## Task statement
Word for word, copy the records that follow.

## Provided material
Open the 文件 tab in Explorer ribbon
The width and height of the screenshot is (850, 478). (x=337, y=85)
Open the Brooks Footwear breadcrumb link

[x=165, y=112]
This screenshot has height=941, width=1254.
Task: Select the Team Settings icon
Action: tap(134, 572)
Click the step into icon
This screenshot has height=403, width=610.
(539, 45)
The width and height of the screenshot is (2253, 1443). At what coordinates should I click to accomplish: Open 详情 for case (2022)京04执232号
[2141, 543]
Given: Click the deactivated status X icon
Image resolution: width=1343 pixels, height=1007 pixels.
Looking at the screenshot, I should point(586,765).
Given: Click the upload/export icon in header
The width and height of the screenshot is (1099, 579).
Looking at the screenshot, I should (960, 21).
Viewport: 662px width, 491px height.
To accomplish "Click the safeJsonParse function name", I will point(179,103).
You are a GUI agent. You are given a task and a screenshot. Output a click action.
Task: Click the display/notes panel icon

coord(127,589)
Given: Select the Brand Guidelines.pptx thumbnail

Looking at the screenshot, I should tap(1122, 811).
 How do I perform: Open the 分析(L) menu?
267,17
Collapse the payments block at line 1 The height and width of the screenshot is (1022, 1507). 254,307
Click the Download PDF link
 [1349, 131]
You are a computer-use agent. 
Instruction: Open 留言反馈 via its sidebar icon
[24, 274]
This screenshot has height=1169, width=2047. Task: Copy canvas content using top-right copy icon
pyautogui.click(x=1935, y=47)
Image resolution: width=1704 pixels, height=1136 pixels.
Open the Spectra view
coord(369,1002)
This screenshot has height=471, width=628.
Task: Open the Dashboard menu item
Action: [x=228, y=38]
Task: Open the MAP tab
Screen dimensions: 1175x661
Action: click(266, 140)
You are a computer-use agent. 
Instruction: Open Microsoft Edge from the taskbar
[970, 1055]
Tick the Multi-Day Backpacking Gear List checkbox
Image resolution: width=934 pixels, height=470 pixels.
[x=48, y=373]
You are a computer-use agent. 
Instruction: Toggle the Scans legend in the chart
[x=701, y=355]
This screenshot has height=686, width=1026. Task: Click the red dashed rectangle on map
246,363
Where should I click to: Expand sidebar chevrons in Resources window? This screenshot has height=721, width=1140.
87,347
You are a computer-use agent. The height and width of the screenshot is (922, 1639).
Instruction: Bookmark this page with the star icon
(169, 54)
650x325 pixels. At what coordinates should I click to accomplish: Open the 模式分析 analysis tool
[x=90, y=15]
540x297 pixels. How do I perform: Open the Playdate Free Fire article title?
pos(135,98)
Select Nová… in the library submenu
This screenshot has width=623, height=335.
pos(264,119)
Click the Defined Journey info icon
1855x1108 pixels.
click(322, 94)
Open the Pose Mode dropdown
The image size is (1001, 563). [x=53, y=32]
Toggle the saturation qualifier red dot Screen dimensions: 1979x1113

## Solution
Open the 文件 tab in Explorer ribbon
The width and height of the screenshot is (850, 478). (x=337, y=85)
Open the Brooks Footwear breadcrumb link

[x=165, y=112]
This screenshot has height=941, width=1254.
Task: Select the Team Settings icon
Action: tap(134, 572)
Click the step into icon
This screenshot has height=403, width=610.
(539, 45)
The width and height of the screenshot is (2253, 1443). At what coordinates should I click to accomplish: Open 详情 for case (2022)京04执232号
[2141, 543]
Given: Click the deactivated status X icon
Image resolution: width=1343 pixels, height=1007 pixels.
Looking at the screenshot, I should point(586,765).
Given: Click the upload/export icon in header
The width and height of the screenshot is (1099, 579).
Looking at the screenshot, I should (960, 21).
Viewport: 662px width, 491px height.
To accomplish "Click the safeJsonParse function name", I will point(179,103).
You are a GUI agent. You are given a task and a screenshot. Output a click action.
Task: Click the display/notes panel icon

coord(127,589)
Given: Select the Brand Guidelines.pptx thumbnail

Looking at the screenshot, I should tap(1122, 811).
 How do I perform: Open the 分析(L) menu?
267,17
Collapse the payments block at line 1 The height and width of the screenshot is (1022, 1507). 254,307
Click the Download PDF link
 [1349, 131]
You are a computer-use agent. 
Instruction: Open 留言反馈 via its sidebar icon
[24, 274]
This screenshot has height=1169, width=2047. Task: Copy canvas content using top-right copy icon
pyautogui.click(x=1935, y=47)
Image resolution: width=1704 pixels, height=1136 pixels.
Open the Spectra view
coord(369,1002)
This screenshot has height=471, width=628.
Task: Open the Dashboard menu item
Action: [x=228, y=38]
Task: Open the MAP tab
Screen dimensions: 1175x661
Action: click(266, 140)
You are a computer-use agent. 
Instruction: Open Microsoft Edge from the taskbar
[970, 1055]
Tick the Multi-Day Backpacking Gear List checkbox
Image resolution: width=934 pixels, height=470 pixels.
[x=48, y=373]
You are a computer-use agent. 
Instruction: Toggle the Scans legend in the chart
[x=701, y=355]
This screenshot has height=686, width=1026. Task: Click the red dashed rectangle on map
246,363
Where should I click to: Expand sidebar chevrons in Resources window? This screenshot has height=721, width=1140.
87,347
You are a computer-use agent. The height and width of the screenshot is (922, 1639).
Instruction: Bookmark this page with the star icon
(169, 54)
650x325 pixels. At what coordinates should I click to accomplish: Open the 模式分析 analysis tool
[x=90, y=15]
540x297 pixels. How do I perform: Open the Playdate Free Fire article title?
pos(135,98)
Select Nová… in the library submenu
This screenshot has width=623, height=335.
pos(264,119)
Click the Defined Journey info icon
1855x1108 pixels.
click(322, 94)
Open the Pose Mode dropdown
The image size is (1001, 563). [x=53, y=32]
Toggle the saturation qualifier red dot Screen dimensions: 1979x1113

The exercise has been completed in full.